ASSISTANT SECRETARY BOUCHER: Well, first of all, I think we do support the refugees going back home. When it comes down to it, people want to be home and they want to be able to live safely and securely at home. And so, part of it is the conditions in Afghanistan and part of it is the encouragement and incentives we can give them to move back across. One of the reasons I wanted to go down to Baluchistan and Quetta is to talk to people and to see a little bit myself of the conditions at the, in the area, and talk to people about the repatriation process. And, I think the only thing I’d say is there is a good process underway of Pakistan and Afghanistan working with the UN High Commissioner for Refugees and that they have the full support of the international community both for the Pakistan movement and also for resettlement in Afghanistan or wherever. And that’s the way this process should unfold and I was fairly pleased to hear that’s the way the process is unfolding. There’s a lot of cooperation, there’s a lot of effort being put in now. It will help make all of us more secure but also that’s how if we can help, give people a chance to move back to their homes and live safely, and grow with their families in their homeland.

QUESTION: Last question, Ambassador. In a lighter vein now, what would your advice be to someone like me who shortly will begin his courses in the Chinese language?

ASSISTANT SECRETARY BOUCHER: You know, when I started Chinese I asked someone who spoke very well, “how did you learn Chinese?” And he said, “Don’t worry. After seven or eight years it falls into place.” It’s one of those things -- you have to work hard and you have to keep at it. After seven or eight years it does fall into place. But it’s a wonderful language to know because there are over a billion people in China and you can only talk to a small portion of them in English. And the more Chinese you know, the more friends you have. You open your mouth in Chinese anywhere in China and you immediately have one hundred new friends.

QUESTION: Russia and the United States have welcomed Pakistan in the global initiative on combating nuclear terrorism. Does that mean these two superpowers now recognize Pakistan as a responsible nuclear state? And does this mean that the United States or Russian or other NSG groups, those are open for Pakistan to have cooperation like that?
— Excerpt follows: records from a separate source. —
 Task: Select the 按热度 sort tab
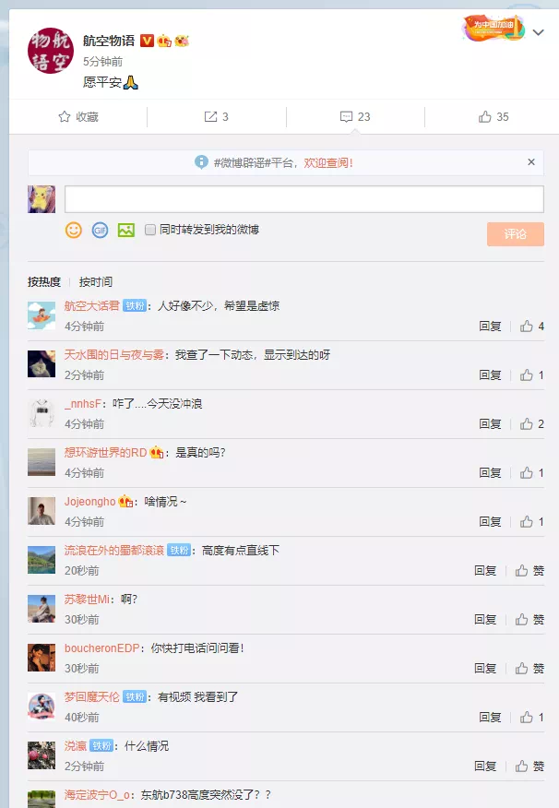[x=44, y=282]

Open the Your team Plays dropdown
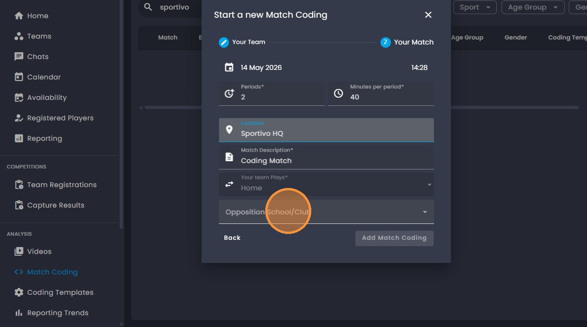pos(326,184)
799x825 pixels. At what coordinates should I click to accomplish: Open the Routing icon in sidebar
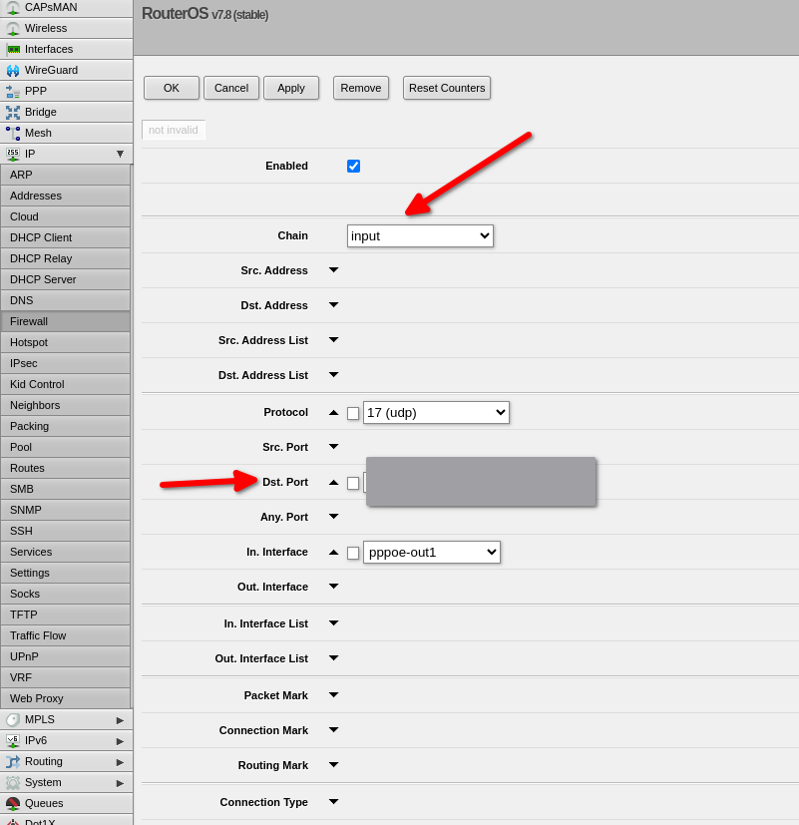coord(13,761)
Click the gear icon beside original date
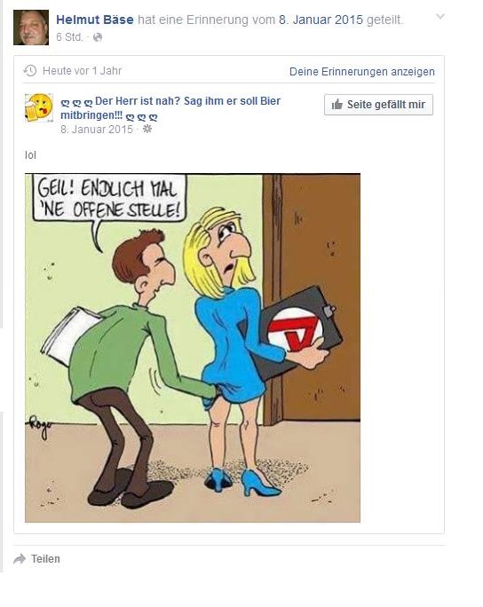Screen dimensions: 483x607 147,130
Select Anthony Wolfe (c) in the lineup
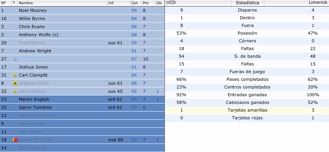This screenshot has width=329, height=152. (x=82, y=35)
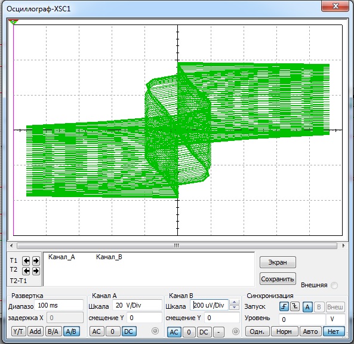
Task: Move cursor T2 left with arrow
Action: (x=26, y=271)
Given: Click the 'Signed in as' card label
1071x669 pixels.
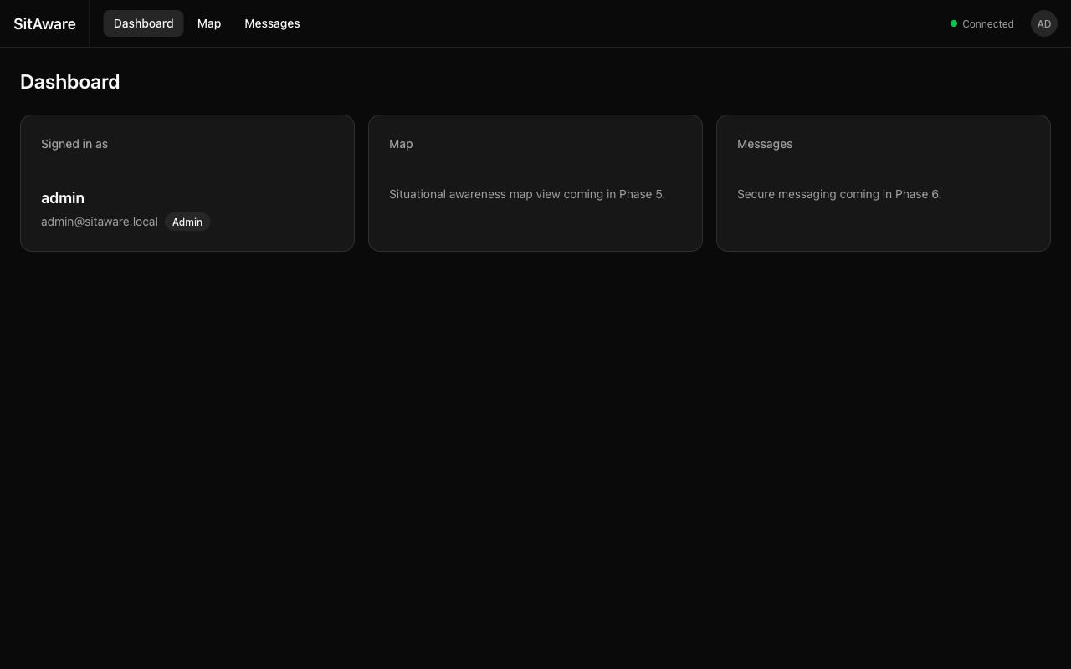Looking at the screenshot, I should [74, 144].
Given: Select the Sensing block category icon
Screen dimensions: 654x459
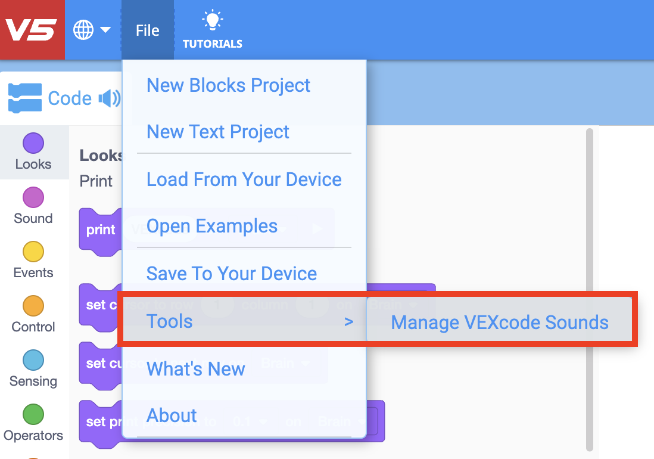Looking at the screenshot, I should click(x=33, y=359).
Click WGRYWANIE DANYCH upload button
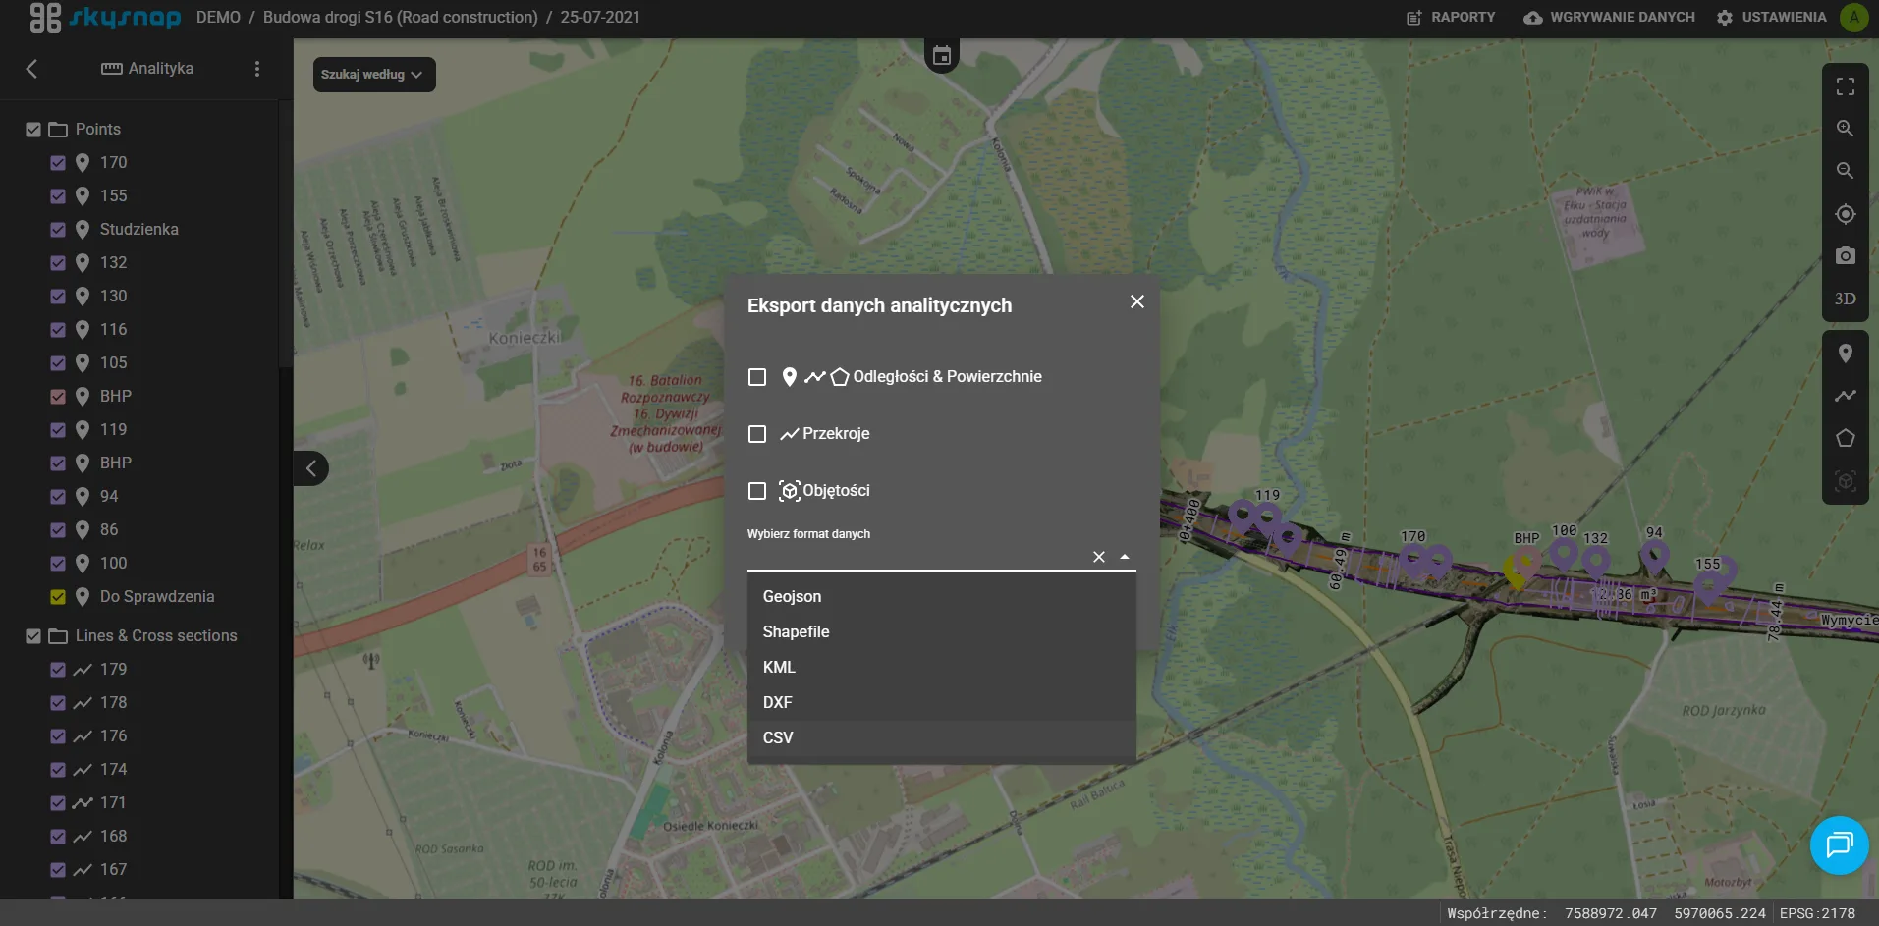1879x926 pixels. click(x=1609, y=17)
ASSISTANT SECRETARY BOUCHER: I can’t read that much into it. I think our basic view of Pakistan in nuclear matters has not changed. There’s a whole history there, there’s a whole series of issues. And we’ve answered, I think, all those questions before.

We recognize Pakistan as an important partner in the global fight against terrorism. We recognize Pakistan as one of the countries that can play a very important role in stopping nuclear proliferation. And, in fact, we have ourselves a lot of bilateral programs with Pakistan in areas that prevent proliferation and control cargo better and things like that. So, I think that’s what we see with Pakistan. Again, it goes back to the strategic relationship. We see Pakistan as having a strategic role in the world and in helping counter proliferation, proliferation of all kinds. And that’s why we want to work with them on this initiative.